Penyemprotan dipimpin langsung Wakil Wali Kota Bogor, Jenal Mutaqin, didampingi Sekda Kota Bogor, Kepala Dinas Kesehatan, Kepala Dinas Lingkungan Hidup, dan Kepala Pelaksana BPBD Kota Bogor.
Penyemprotan dengan metode water mist ini diharapkan mampu mengurangi debit sebaran debu vulkanik akibat erupsi Gunung Anak Krakatau.
“Ini ikhtiar Pemkot Bogor untuk memberikan treatment pencegahan dampak akibat debu vulkanik. Mulai besok kita akan lakukan penyemprotan setiap hari, terutama di ruas jalan protokol dan fasilitas-fasilitas publik,” kata Jenal Mutaqin.
Tak terkecuali, sambung dia, di jalan-jalan kewilayahan yang ada di enam kecamatan se-Kota Bogor. Secara bergilir, petugas akan berkeliling ke enam kecamatan untuk memberikan penanganan yang sama.
“Kita maksimalkan semua yang ada. Termasuk setiap hari kita akan update kualitas udara di Kota Bogor,” tuturnya.
Hingga pukul 02.00 WIB, petugas baru selesai berkeliling di beberapa ruas jalan tersebut. Penyemprotan juga dilakukan di lingkungan Balai Kota Bogor.
“Yang pasti pelayanan untuk warga, untuk masyarakat harus tetap berjalan. Ini ikhtiar kami untuk menjaga warga agar tetap sehat dan terhindar dari dampak abu vulkanik ini,” ungkapnya.
Di lokasi yang sama, Kepala BPBD Kota Bogor, Dimas Tiko, menjelaskan, metode water mist ini dianggap efektif dalam mengurangi debit abu yang menempel pada ruas jalan atau yang masih berterbangan di udara.
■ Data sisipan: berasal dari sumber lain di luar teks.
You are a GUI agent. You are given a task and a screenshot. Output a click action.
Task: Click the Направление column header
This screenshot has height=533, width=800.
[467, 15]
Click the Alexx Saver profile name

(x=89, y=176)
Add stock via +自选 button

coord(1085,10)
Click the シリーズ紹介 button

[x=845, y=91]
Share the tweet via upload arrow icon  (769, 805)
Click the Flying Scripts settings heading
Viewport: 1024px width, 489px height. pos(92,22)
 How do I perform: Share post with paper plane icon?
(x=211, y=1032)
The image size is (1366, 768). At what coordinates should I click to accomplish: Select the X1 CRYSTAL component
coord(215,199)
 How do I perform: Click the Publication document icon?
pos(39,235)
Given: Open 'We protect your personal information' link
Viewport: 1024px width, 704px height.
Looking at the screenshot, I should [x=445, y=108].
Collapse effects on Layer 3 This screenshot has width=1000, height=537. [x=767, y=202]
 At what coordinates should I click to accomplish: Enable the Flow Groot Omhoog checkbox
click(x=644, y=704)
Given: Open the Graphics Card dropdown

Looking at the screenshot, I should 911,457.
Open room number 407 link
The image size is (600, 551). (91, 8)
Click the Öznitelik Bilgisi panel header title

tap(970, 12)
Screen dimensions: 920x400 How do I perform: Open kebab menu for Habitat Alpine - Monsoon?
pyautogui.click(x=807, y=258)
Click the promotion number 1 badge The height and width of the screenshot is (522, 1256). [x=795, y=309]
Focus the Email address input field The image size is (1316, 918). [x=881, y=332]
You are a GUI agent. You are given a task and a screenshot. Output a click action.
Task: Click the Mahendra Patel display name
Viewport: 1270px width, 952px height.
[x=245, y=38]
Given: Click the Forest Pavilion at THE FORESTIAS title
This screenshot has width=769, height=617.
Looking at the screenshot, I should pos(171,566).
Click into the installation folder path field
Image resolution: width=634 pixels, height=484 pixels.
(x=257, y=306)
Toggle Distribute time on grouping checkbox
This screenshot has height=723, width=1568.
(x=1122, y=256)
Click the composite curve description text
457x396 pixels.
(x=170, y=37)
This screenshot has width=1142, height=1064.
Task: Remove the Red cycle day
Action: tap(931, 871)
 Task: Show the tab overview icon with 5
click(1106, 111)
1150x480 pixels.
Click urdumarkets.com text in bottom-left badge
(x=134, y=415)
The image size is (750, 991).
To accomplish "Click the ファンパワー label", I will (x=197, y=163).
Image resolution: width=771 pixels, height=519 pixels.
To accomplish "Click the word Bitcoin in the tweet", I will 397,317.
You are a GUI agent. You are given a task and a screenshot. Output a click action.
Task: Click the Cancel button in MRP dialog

Water mist adalah teknologi penyemprotan air bertekanan tinggi yang mengubah air menjadi butiran kabut sangat halus untuk menurunkan suhu, mengikat polutan udara, atau memadamkan api.
“Hari ini kita kerahkan satu unit kendaraan tangki air dan dua unit kendaraan pemadam dari Dinas Pemadam Kebakaran dan Penyelamatan,” tutup Dimas.